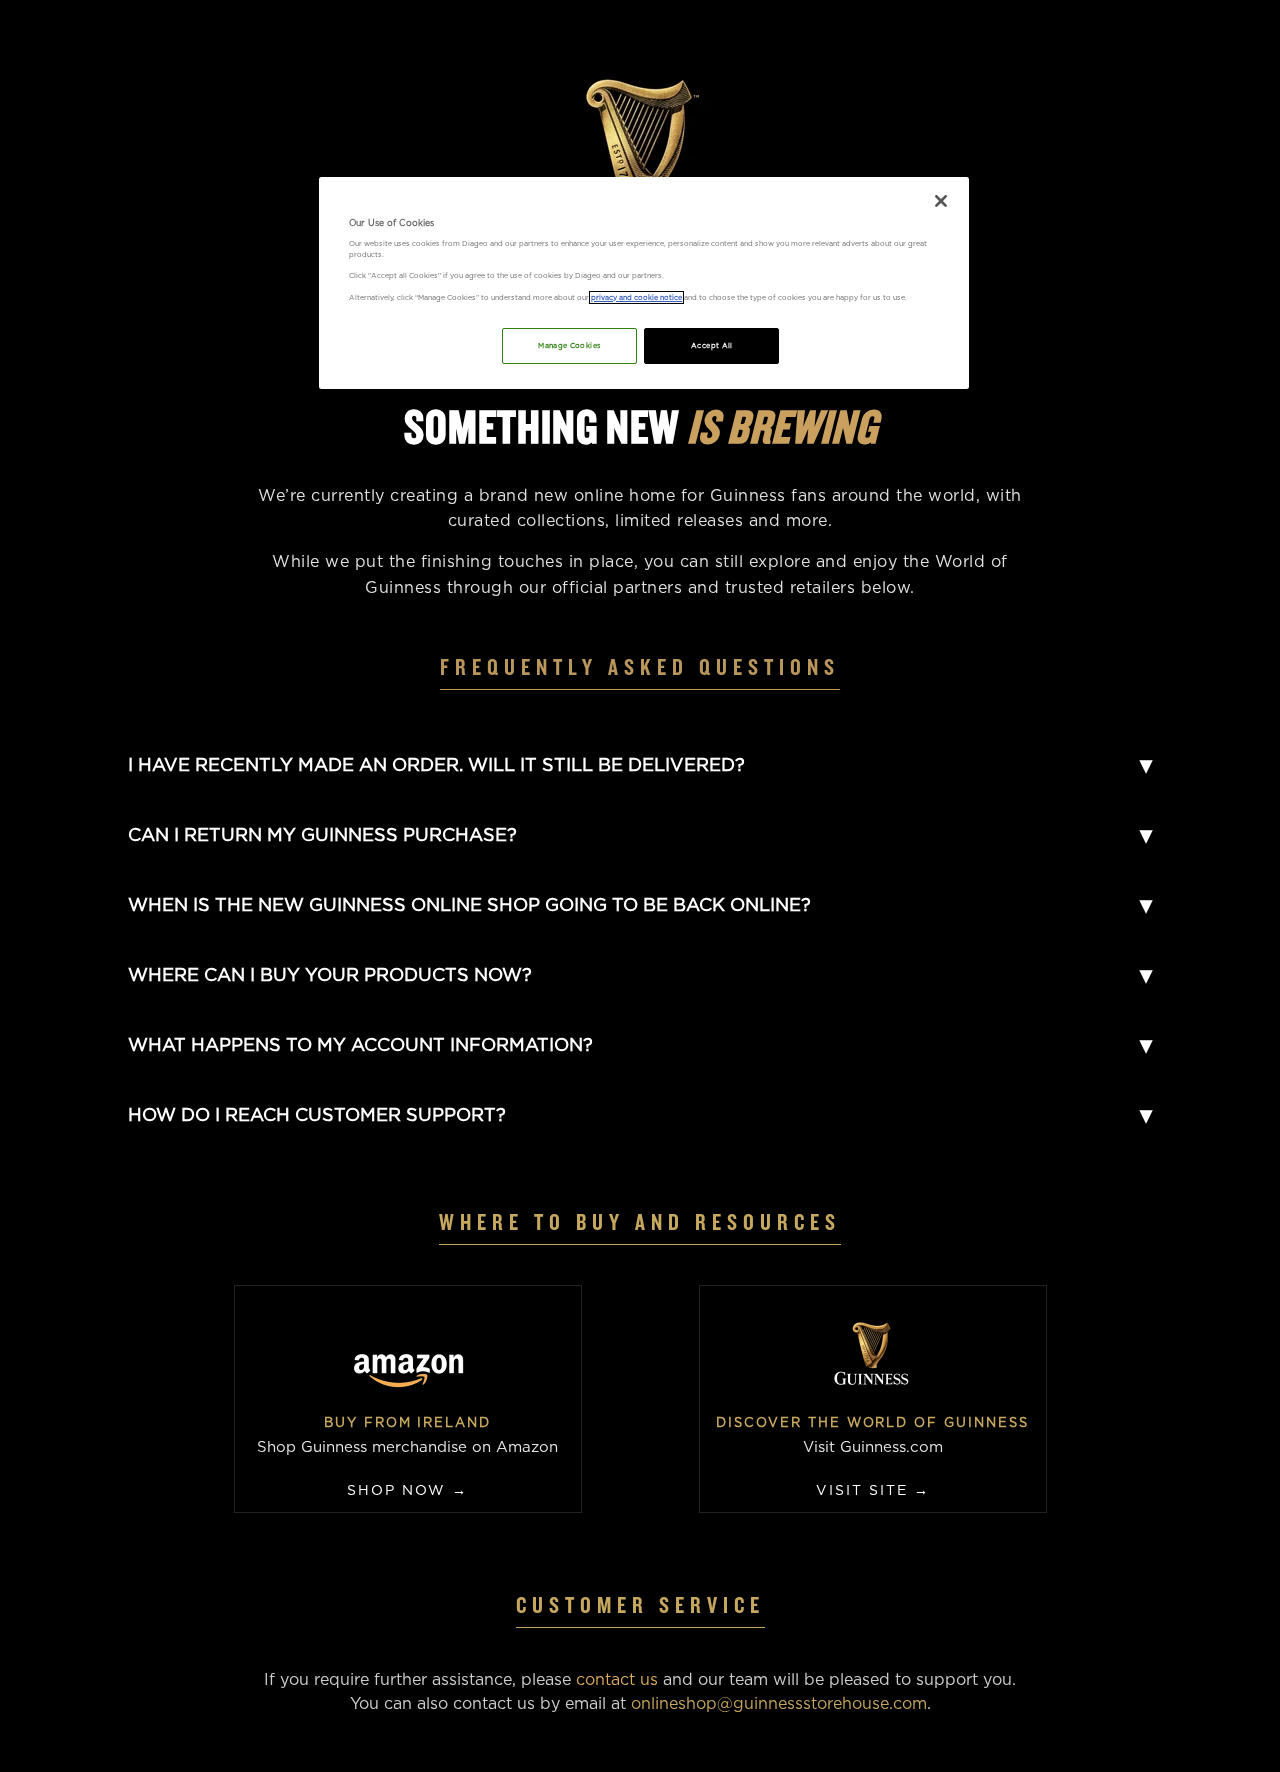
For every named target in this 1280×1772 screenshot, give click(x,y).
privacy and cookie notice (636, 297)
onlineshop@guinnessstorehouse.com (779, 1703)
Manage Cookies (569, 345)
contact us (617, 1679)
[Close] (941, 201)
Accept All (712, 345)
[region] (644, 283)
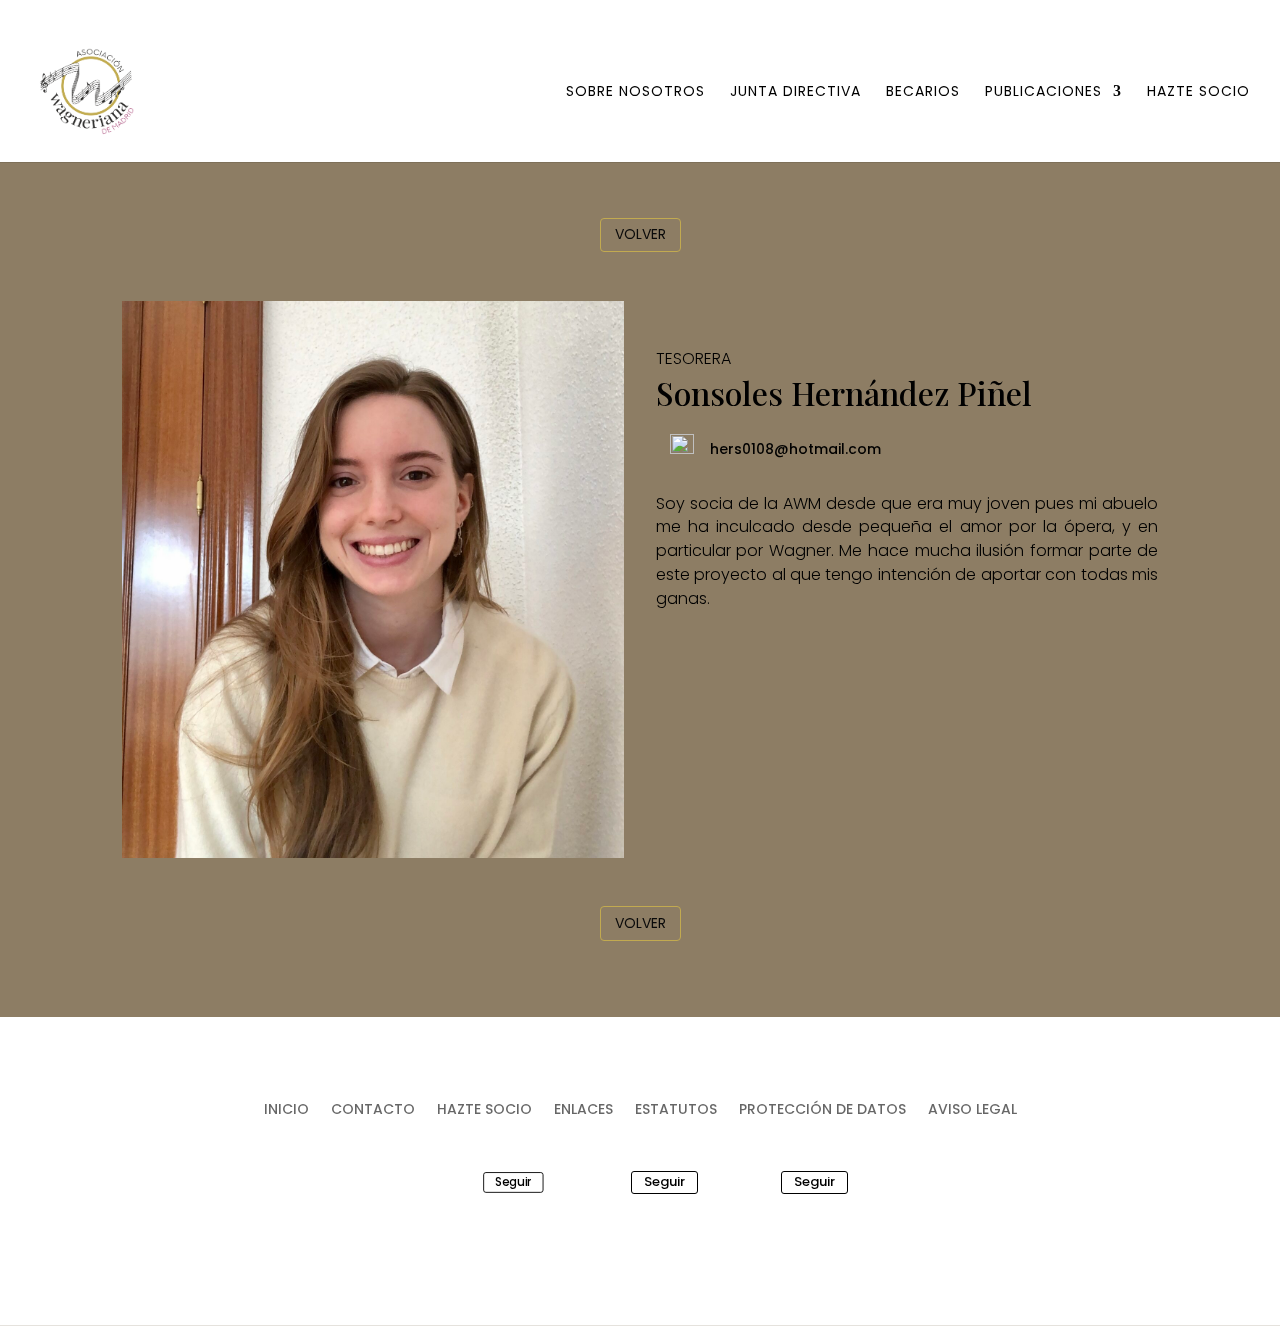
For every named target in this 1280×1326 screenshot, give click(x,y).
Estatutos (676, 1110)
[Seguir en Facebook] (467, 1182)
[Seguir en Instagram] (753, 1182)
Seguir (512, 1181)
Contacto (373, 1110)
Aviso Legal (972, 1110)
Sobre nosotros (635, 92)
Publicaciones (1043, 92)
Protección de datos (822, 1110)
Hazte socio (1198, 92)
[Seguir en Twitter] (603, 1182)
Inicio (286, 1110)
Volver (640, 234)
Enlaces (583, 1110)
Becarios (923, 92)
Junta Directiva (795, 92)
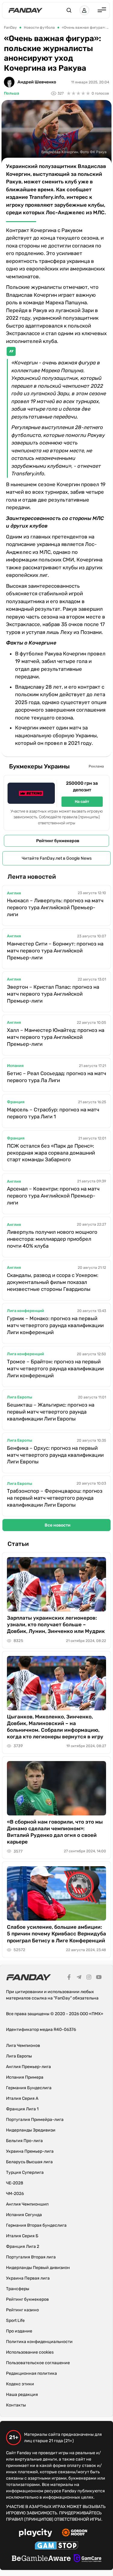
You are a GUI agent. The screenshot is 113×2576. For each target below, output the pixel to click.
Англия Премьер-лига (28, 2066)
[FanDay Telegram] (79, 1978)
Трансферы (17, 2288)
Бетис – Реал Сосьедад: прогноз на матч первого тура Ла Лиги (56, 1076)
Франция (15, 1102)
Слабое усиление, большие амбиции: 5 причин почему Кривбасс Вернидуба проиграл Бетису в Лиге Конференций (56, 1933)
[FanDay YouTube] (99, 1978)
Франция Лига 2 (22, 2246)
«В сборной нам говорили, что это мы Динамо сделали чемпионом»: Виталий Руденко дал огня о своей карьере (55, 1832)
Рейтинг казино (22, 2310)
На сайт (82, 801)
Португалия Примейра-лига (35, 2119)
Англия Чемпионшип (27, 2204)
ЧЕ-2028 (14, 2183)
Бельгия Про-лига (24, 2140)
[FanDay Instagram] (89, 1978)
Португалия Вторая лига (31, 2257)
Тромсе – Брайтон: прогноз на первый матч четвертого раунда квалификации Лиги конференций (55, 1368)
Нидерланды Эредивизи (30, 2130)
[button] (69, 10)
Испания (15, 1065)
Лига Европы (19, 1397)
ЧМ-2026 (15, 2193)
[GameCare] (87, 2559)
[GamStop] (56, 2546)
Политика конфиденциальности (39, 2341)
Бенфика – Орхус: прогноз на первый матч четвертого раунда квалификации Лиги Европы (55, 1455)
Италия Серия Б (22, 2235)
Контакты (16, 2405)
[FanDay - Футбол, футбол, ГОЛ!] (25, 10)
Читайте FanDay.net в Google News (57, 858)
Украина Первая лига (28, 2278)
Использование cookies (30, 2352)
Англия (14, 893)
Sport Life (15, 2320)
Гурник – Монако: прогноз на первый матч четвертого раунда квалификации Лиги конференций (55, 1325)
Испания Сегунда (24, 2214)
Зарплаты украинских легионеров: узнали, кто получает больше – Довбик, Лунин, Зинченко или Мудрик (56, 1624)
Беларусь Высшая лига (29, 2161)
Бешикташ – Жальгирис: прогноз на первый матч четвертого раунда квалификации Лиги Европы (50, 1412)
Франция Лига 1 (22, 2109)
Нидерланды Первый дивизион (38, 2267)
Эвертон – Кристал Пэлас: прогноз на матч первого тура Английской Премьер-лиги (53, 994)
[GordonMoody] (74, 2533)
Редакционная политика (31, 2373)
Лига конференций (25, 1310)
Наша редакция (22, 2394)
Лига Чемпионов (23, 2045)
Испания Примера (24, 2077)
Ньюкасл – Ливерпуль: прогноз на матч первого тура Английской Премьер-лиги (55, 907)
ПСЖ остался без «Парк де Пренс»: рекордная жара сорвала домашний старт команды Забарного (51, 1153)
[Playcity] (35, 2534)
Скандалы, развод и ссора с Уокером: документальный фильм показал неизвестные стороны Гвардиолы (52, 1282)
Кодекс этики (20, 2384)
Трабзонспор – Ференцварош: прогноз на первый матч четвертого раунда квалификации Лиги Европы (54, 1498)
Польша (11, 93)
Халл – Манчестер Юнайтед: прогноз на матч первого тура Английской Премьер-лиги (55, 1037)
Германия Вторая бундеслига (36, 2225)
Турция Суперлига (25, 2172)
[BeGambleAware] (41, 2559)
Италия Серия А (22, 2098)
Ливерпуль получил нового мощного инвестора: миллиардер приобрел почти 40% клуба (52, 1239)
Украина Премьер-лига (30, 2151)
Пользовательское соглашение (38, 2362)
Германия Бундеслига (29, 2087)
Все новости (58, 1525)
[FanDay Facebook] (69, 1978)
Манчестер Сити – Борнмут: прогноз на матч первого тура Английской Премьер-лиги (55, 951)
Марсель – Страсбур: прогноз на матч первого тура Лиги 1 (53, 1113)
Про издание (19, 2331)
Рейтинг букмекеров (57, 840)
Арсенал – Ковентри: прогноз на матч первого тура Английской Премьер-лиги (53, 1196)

++++++

[Description of the task]: Leave out the pictures, then repeat the listing above exactly from its first line to the line with "карьере (55, 1832)", inclusive.

[Expected answer]:
For every named target in this 1280×1772 screenshot, give click(x,y).
privacy and cookie notice (636, 297)
onlineshop@guinnessstorehouse.com (779, 1703)
Manage Cookies (569, 345)
contact us (617, 1679)
[Close] (941, 201)
Accept All (712, 345)
[region] (644, 283)
For every named target in this 1280×1326 screenshot, give click(x,y).
Estatutos (676, 1110)
[Seguir en Facebook] (467, 1182)
[Seguir en Instagram] (753, 1182)
Seguir (512, 1181)
Contacto (373, 1110)
Aviso Legal (972, 1110)
Sobre nosotros (635, 92)
Publicaciones (1043, 92)
Protección de datos (822, 1110)
Hazte socio (1198, 92)
[Seguir en Twitter] (603, 1182)
Inicio (286, 1110)
Volver (640, 234)
Enlaces (583, 1110)
Becarios (923, 92)
Junta Directiva (795, 92)
You are a GUI agent. The screenshot is 113×2576. For each target below, output the pixel to click.
Англия Премьер-лига (28, 2066)
[FanDay Telegram] (79, 1978)
Трансферы (17, 2288)
Бетис – Реал Сосьедад: прогноз на матч первого тура Ла Лиги (56, 1076)
Франция (15, 1102)
Слабое усиление, большие амбиции: 5 причин почему Кривбасс Вернидуба проиграл Бетису в Лиге Конференций (56, 1933)
[FanDay YouTube] (99, 1978)
Франция Лига 2 (22, 2246)
«В сборной нам говорили, что это мы Динамо сделали чемпионом»: Виталий Руденко дал огня о своей карьере (55, 1832)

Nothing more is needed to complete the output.